> _Provided material_:

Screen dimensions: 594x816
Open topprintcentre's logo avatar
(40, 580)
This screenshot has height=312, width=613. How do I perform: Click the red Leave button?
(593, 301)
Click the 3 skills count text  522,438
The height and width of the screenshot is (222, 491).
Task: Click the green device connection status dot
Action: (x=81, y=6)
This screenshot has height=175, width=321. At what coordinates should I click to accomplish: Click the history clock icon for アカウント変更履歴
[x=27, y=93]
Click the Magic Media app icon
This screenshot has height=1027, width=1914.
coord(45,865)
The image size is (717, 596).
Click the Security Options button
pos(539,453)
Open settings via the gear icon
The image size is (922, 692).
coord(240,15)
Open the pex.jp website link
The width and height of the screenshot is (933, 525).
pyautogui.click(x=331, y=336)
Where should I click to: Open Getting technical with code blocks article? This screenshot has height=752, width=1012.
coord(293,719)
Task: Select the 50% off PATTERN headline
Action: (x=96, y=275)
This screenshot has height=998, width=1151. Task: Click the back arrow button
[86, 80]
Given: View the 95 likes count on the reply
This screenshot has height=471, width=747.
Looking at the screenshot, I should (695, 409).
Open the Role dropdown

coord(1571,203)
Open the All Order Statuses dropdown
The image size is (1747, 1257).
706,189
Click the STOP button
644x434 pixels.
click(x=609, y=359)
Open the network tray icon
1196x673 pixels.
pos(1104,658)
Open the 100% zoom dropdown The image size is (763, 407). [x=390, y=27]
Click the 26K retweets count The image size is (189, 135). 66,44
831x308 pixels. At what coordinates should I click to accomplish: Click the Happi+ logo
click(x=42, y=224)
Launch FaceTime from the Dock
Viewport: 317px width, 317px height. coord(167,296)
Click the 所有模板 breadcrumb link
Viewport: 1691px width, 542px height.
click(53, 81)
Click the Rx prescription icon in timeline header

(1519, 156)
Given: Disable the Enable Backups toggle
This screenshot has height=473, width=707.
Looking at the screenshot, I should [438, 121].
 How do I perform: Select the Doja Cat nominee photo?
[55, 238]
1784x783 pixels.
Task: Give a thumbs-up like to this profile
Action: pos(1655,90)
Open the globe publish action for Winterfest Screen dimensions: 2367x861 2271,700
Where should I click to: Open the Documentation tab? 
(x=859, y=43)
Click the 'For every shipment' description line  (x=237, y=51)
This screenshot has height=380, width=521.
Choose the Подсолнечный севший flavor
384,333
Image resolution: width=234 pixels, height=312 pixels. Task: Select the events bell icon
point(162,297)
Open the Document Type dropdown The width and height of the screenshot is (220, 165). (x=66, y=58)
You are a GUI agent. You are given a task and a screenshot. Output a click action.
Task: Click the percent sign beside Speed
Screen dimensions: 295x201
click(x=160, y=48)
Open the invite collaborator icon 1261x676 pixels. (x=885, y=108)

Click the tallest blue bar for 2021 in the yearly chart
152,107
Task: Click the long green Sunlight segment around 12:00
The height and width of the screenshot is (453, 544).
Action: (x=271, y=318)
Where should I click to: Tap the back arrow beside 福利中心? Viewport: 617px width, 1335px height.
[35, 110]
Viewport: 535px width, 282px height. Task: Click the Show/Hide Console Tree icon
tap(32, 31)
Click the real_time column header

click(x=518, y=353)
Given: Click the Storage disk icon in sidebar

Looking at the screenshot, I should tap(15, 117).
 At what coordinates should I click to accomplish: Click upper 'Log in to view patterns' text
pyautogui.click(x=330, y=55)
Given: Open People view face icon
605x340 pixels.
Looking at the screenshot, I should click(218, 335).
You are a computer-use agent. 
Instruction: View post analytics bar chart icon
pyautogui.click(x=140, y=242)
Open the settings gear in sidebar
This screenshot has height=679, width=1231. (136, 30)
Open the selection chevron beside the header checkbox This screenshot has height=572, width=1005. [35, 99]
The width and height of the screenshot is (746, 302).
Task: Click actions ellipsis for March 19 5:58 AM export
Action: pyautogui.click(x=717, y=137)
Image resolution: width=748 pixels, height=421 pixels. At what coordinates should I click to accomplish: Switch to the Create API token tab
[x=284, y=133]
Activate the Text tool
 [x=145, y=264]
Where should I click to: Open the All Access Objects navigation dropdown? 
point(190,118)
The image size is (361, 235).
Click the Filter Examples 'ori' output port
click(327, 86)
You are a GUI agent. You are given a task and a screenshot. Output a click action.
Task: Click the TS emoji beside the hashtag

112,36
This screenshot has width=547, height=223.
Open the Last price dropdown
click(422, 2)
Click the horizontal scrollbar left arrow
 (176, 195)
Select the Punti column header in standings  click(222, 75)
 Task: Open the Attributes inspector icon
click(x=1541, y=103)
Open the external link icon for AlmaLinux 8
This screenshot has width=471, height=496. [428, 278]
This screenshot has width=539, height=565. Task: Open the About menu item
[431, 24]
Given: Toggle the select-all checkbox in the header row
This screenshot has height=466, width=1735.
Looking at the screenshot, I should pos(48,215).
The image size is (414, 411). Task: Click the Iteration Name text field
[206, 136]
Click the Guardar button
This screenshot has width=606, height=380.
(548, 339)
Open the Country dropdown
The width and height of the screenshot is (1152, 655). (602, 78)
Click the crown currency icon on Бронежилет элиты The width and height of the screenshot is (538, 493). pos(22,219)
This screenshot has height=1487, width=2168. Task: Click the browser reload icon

> _Instructions for the task_:
Copy out all of the material above, swapping every "dropdown" for "drop-down menu" and changing nothing else.

> _Answer below_:
Screen dimensions: 594x816
Open topprintcentre's logo avatar
(40, 580)
This screenshot has height=312, width=613. How do I perform: Click the red Leave button?
(593, 301)
Click the 3 skills count text  522,438
The height and width of the screenshot is (222, 491).
Task: Click the green device connection status dot
Action: (x=81, y=6)
This screenshot has height=175, width=321. At what coordinates should I click to accomplish: Click the history clock icon for アカウント変更履歴
[x=27, y=93]
Click the Magic Media app icon
This screenshot has height=1027, width=1914.
coord(45,865)
The image size is (717, 596).
Click the Security Options button
pos(539,453)
Open settings via the gear icon
The image size is (922, 692).
coord(240,15)
Open the pex.jp website link
The width and height of the screenshot is (933, 525).
pyautogui.click(x=331, y=336)
Where should I click to: Open Getting technical with code blocks article? This screenshot has height=752, width=1012.
coord(293,719)
Task: Select the 50% off PATTERN headline
Action: (x=96, y=275)
This screenshot has height=998, width=1151. Task: Click the back arrow button
[86, 80]
Given: View the 95 likes count on the reply
This screenshot has height=471, width=747.
Looking at the screenshot, I should (695, 409).
Open the Role drop-down menu

coord(1571,203)
Open the All Order Statuses drop-down menu
The image size is (1747, 1257).
706,189
Click the STOP button
644x434 pixels.
click(x=609, y=359)
Open the network tray icon
1196x673 pixels.
pos(1104,658)
Open the 100% zoom drop-down menu The image size is (763, 407). [x=390, y=27]
Click the 26K retweets count The image size is (189, 135). 66,44
831x308 pixels. At what coordinates should I click to accomplish: Click the Happi+ logo
click(x=42, y=224)
Launch FaceTime from the Dock
Viewport: 317px width, 317px height. coord(167,296)
Click the 所有模板 breadcrumb link
Viewport: 1691px width, 542px height.
click(53, 81)
Click the Rx prescription icon in timeline header

(1519, 156)
Given: Disable the Enable Backups toggle
This screenshot has height=473, width=707.
Looking at the screenshot, I should [438, 121].
 How do I perform: Select the Doja Cat nominee photo?
[55, 238]
1784x783 pixels.
Task: Give a thumbs-up like to this profile
Action: pos(1655,90)
Open the globe publish action for Winterfest Screen dimensions: 2367x861 2271,700
Where should I click to: Open the Documentation tab? 
(x=859, y=43)
Click the 'For every shipment' description line  (x=237, y=51)
This screenshot has height=380, width=521.
Choose the Подсолнечный севший flavor
384,333
Image resolution: width=234 pixels, height=312 pixels. Task: Select the events bell icon
point(162,297)
Open the Document Type drop-down menu The width and height of the screenshot is (220, 165). (x=66, y=58)
You are a GUI agent. You are given a task and a screenshot. Output a click action.
Task: Click the percent sign beside Speed
Screen dimensions: 295x201
click(x=160, y=48)
Open the invite collaborator icon 1261x676 pixels. (x=885, y=108)

Click the tallest blue bar for 2021 in the yearly chart
152,107
Task: Click the long green Sunlight segment around 12:00
The height and width of the screenshot is (453, 544).
Action: (x=271, y=318)
Where should I click to: Tap the back arrow beside 福利中心? Viewport: 617px width, 1335px height.
[35, 110]
Viewport: 535px width, 282px height. Task: Click the Show/Hide Console Tree icon
tap(32, 31)
Click the real_time column header

click(x=518, y=353)
Given: Click the Storage disk icon in sidebar

Looking at the screenshot, I should tap(15, 117).
 At what coordinates should I click to accomplish: Click upper 'Log in to view patterns' text
pyautogui.click(x=330, y=55)
Given: Open People view face icon
605x340 pixels.
Looking at the screenshot, I should click(218, 335).
You are a computer-use agent. 
Instruction: View post analytics bar chart icon
pyautogui.click(x=140, y=242)
Open the settings gear in sidebar
This screenshot has height=679, width=1231. (136, 30)
Open the selection chevron beside the header checkbox This screenshot has height=572, width=1005. [35, 99]
The width and height of the screenshot is (746, 302).
Task: Click actions ellipsis for March 19 5:58 AM export
Action: pyautogui.click(x=717, y=137)
Image resolution: width=748 pixels, height=421 pixels. At what coordinates should I click to accomplish: Switch to the Create API token tab
[x=284, y=133]
Activate the Text tool
 [x=145, y=264]
Where should I click to: Open the All Access Objects navigation drop-down menu? 
point(190,118)
The image size is (361, 235).
Click the Filter Examples 'ori' output port
click(327, 86)
You are a GUI agent. You are given a task and a screenshot. Output a click action.
Task: Click the TS emoji beside the hashtag

112,36
This screenshot has width=547, height=223.
Open the Last price drop-down menu
click(422, 2)
Click the horizontal scrollbar left arrow
 (176, 195)
Select the Punti column header in standings  click(222, 75)
 Task: Open the Attributes inspector icon
click(x=1541, y=103)
Open the external link icon for AlmaLinux 8
This screenshot has width=471, height=496. [428, 278]
This screenshot has width=539, height=565. Task: Open the About menu item
[431, 24]
Given: Toggle the select-all checkbox in the header row
This screenshot has height=466, width=1735.
Looking at the screenshot, I should pos(48,215).
The image size is (414, 411). Task: Click the Iteration Name text field
[206, 136]
Click the Guardar button
This screenshot has width=606, height=380.
(548, 339)
Open the Country drop-down menu
The width and height of the screenshot is (1152, 655). (602, 78)
Click the crown currency icon on Бронежилет элиты The width and height of the screenshot is (538, 493). pos(22,219)
This screenshot has height=1487, width=2168. Task: Click the browser reload icon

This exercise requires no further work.